Road Trains: Longer Combination Vehicles (LCVs) in Road Transport

Context of Transport Climate Action

Road trains or longer combination vehicles (LCVs) is an effective method to increase the shipment size in road transport. In the concept one traction unit pulls two or more trailers. This enables companies to reduce operation costs (only one driver is needed) but also have proven to increase energy efficiency of transport. Per liter diesel up to 40% more cargo can be shipped.

Usage of road trains is already common practice in remote locations in Australia, the United States, Canada, Sweden and Finland, where it is used for transporting bulk cargo over long distances without alternative available modes of transport. Since 2010, LCVs have been used in more urban environments in Western Europe. Currently, the vehicles are allowed in the Netherlands, Denmark and Norway. In Germany and Belgium currently tests are performed with LCVs.


Road trains can consist of different configurations, An overview is presented in the following figure. The configurations consists most commonly of a towing unit with an attached trailer, after which multiple trailers of different sizes can be coupled. In remote areas in Australia (nonpublic roads) this can extend to configuration K, in which six semi-trailers are attached to one towing unit.

Road trains

Not all configurations are allowed on public roads. Most countries allowing LCVs only allow configurations A to D. Configurations A and C, in which two trailers are used, are most common in Europe. In these countries, LCVs are only allowed on fixed routes.

Main perceived drawback of LCVs on public roads is the weight of the vehicle combination. This has effect on the wear and tear of road infrastructure, especially in the case of bridges.


As stated, road trains are common practice in remote areas in Australia, Canada, the United States, Sweden and Finland.

Throughout the United States, vehicles are allowed that combine two 28 feet trailers. Longer than 60 feet trucks are allowed in 14 states only.


In Europe, large scale tests with LCVs on public roads were performed in the Netherlands, Denmark and Norway between 2007 and 2011. Since then, LCVs have become common practice for domestic transport. In the Netherlands over 1,000 vehicles are operating.

In Germany and Belgium, currently large scale tests with LCVs are being performed.
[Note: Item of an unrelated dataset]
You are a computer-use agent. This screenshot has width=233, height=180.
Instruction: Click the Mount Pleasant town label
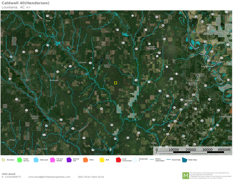(x=152, y=48)
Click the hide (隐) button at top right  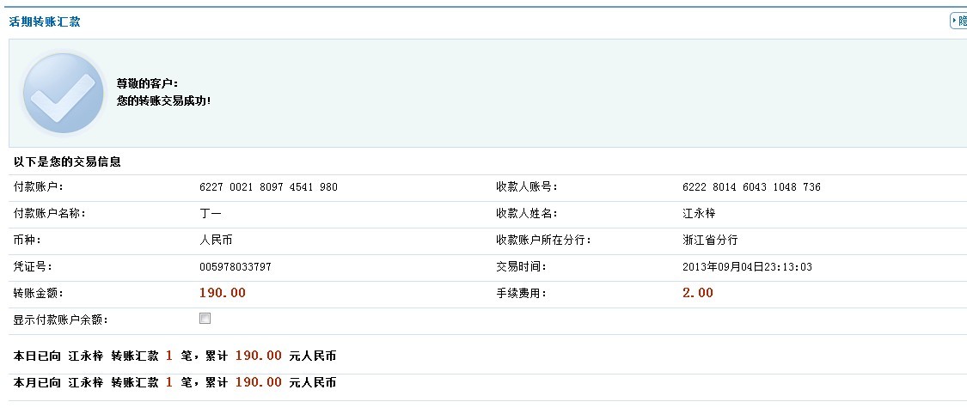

Main benefits of LCVs are:

  • Lower operating costs (less drivers and less movements needed);
  • More energy efficient transport by reducing the number of transport movements . results in the Netherlands show that increasing the truck size from 50 tons to 60 tons can reduce CO2 by 11%.

Potential for scaling up

LCVs can both be implemented in remote areas and (in smaller combinations) on public roads. Usage of LCVs are favorable for longer distance transport and can act as a good alternative for areas where other transport modes (rail and IWT) are not available.